Recently, the Parliamentary Secretary for Health, Mr Joseph Hamilton informed us that “a needful reform is required if the Ministry of Health is to better its current mode of operation.” As reported, Mr. Hamilton’s intervention was quite general; most of what he said about the health sector could just as easily have been said about any other sector, but what struck me is what I perceived to be a genuine effort to come to grips with some of the difficulties facing the health sector. Quite apart from the fact that at some point in time, particularly as we get older, all of us interface with the health system, a weak health sector can contribute to lower workforce productivity, cause people to emigrate and not re-migrate, become an important personnel concern and cost for companies who may wish to establish locally, etc.
Table 1. Guyana
World Health Organisation: Country Statistics. * 2008. **1995. 2009***
Our health institutions provide services to hundred of persons each day and one suspects that reports of individual cases, though justifiable and useful in improving the level of accountability, might not tell the full or even the true institutional story. If we are to gain sustained quality improvement, we need to go beyond these usually emotional stories to an institutional discussion about goals, priorities, capacities, constraints, and realistic outcomes. This and the following contribution are intended to facilitate just such a discourse.
Talk of the need for fundamental health sector reform has been around for decades. Of course, the orientation of this kind of reform goes much beyond concerns about personnel and material management as expressed by the Parliamentary Secretary. Generally, it seeks to place the responsibility for health care in the hands of the individual, private organisations and local and central authorities. More specifically, central government’s role must become a steering one: responsible for health sector representation, policy formulation, monitoring and providing technical advice. The provision of services should best be left to the private and non-governmental sectors and where the state is the provider, to local government and/or autonomous public authorities.
In my view, if the discussion is to proceed sensibly we must have some understanding of where the health sector is today. To help with this I provide the following two tables, which are by no means definitive but contain some relatively easily available date and also point to some of the health institutions that have been developed over the last two decades.
If the above figures are anything to go by, they indicate that nothing dramatic has taken place in the health sector over the last twenty years. With a few important exceptions, as the health budget has increased the health sector has been making slow but steady progress. Although it is pure political hyperbole to speak of Guyana as having or about to have the best health sector in the Caribbean, comparative to what other Caribbean countries are spending, outcomes in Guyana are quite good. Guyana was spending US$159 per capita in 2010 compared to some US$1,003 in Barbados and US$861 in Trinidad and Tobago, and has comparable and even better outcomes on some of the above indicators. The level of remuneration paid by the different systems, the fact that health care is comparatively more expensive as the tertiary level begins to dominate, national cultures, managerial focus, etc, are all important in explaining these outcomes.

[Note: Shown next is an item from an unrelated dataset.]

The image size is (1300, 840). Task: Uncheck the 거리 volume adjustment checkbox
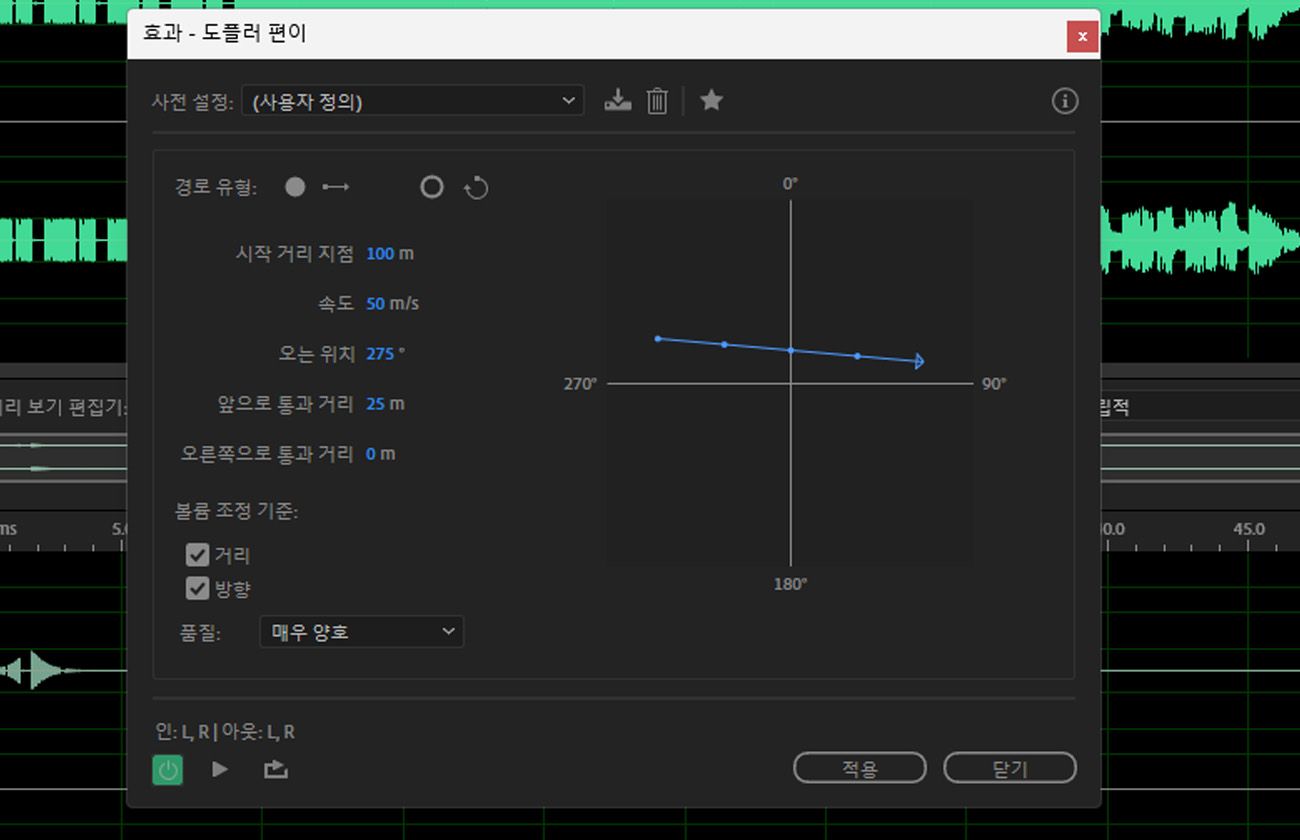pyautogui.click(x=197, y=555)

On the negative side, maternal mortality, which has been rising consistently and today stands at some 280 per 100,000 live births compared to 46 in Trinidad and Tobago and 51 in Barbados, should be a major concern. The prevalence of tuberculosis is also high: higher than it was in 1990 with the highest year being 151 in 2007.
Table 2. Region Comparison (2010)
World health Organisation: Country Statistics. *2008.**1995. 2009***
The Inter-American Development Bank health care projects, particularly Health Care 11 agreed to in 1988 – about the same year the Economic Recovery Programme began – started a system of institutional and structural development that has been ongoing. For example, beginning in the early mid 1990s, we have seen the establishment of the new Ambulatory Centre, Bartica Hospital, the Cheddi Jagan Dental Center, the new PHG Maternity Ward, the Tuberculosis Clinic, the National Blood Transfusion Centre, the Gynaecological Ward, the Commission for the Disabled, the Psychological Ward, the Cancer Center, the Caribbean Heart Institute, the New Amsterdam Hospital, and, with the help of the Cubans, Ophthalmological and Regional Diagnostic centres. So, quite apart from the public health figures given above, we cannot minimise the vital services these establishments have provided and are providing to thousands of individuals.
Nonetheless, Mr. Hamilton claimed that although the ministry has resources “we have had difficulties with how we manage the system and that is what we have to correct.” As an example: “We have had difficulty with how we procure and how we manage and distribute the resources and so it is useless in my view that we have all the monies and when I go to Paramakatoi and somebody says ‘we have a shortage of drugs’ when I know we have it in abundance in Georgetown…we have to do things differently,”
Among other things, procurement has been and remains a huge problem, both in terms of transparency, timeliness, storage and distribution of health materials. There have been numerous and perennial complaints of the substandard services provided throughout the system, but particularly in the hospitals and clinics, and comparative spending in the sector is very low. Thus, a reform agenda must seek to improve the general situation.